Walking into the room…the music has been set up and the bash is underway. So I mingle here and there…lots of new faces. Some faces stand out more than others. That’s how I find myself talking to a 40-something-year old face. He stands out because he is well…white. She materializes in a blue dress besides him, with blond hair and a face I now can’t recall and tells me, “Oh, you want to talk to him? Go ahead.”

I take a sip from the cup am holding, look at him to make sure, then turn to whisper to her, “Isn’t he a bit too old?”

Okay, I was waaay out of line. But I was not prepared for what happened next. Suddenly am knocked down and am lying on my back, my drink splattered on me and the hellcat in blue is sitting on me. So stunned am I, I feel like am in a nightmare. She unsheathes the claws and has a go at my face.

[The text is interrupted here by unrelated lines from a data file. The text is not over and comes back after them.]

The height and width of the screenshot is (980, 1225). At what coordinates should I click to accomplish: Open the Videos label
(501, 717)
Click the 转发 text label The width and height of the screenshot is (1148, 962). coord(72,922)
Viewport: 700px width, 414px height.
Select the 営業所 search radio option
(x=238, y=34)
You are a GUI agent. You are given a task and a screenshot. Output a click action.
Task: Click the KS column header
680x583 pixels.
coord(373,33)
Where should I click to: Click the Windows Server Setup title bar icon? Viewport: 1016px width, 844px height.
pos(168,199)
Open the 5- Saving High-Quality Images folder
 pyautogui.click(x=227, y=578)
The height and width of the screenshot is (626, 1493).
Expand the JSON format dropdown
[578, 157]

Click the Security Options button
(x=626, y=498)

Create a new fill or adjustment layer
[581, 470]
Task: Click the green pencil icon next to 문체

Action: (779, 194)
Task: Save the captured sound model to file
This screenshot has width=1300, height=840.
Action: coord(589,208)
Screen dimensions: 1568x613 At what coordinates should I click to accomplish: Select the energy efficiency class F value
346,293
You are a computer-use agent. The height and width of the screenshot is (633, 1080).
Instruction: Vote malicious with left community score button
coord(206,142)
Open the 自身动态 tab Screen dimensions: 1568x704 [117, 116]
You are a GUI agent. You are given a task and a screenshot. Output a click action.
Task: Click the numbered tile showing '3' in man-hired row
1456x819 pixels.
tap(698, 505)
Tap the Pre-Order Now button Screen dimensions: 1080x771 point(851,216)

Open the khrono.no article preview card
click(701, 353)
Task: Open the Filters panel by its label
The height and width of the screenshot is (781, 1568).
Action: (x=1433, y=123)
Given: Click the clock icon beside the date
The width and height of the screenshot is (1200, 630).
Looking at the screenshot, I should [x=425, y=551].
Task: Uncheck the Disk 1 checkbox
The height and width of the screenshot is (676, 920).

So ladies and gentlemen, that is how I got the marks on my face which, of course will heal and leave my lovely skin as unblemished as it was before.

Am sure you are wondering, how does her face look like? Wonder no more…because am not a fighter. Not my big mouth could save me. Not the little karate I know theoretically. Despite my argumentative nature, I have actually never fought with anyone. Not verbally, not physically. I don’t mean impersonal arguments about the circumference of the earth, or whether Africa will ever develop. I mean I have never ever had a personal argument with someone, that which brings out the insecurities and the skeletons in the closet of the enemy. And a physical one? My only defense is to freeze and think, “this isn’t happening! This isn’t happening!”

Seconds later, she was pulled off and with my raw face, I went into cry baby mode. Is it okay if I skip this part of the narration? Am sure you understand when I say I have out down enough detail to complete my humiliation. My biggest grouse was that I was going home and what was I going to tell my parents? That it being none of my business, she nevertheless overreacted and let out her violent nature?

Of course I was seething with anger, humiliation and thinking of a good revenge. It included scalding her face with hot water, to an actual homicide which I realized I couldn’t possibly pull off. It’s hard putting this episode off my mind. Good thing I don’t have to hide my face anymore because my parents know the truth anyway.

Let’s just say that campus drama is fun(ny) when it is not happening to you.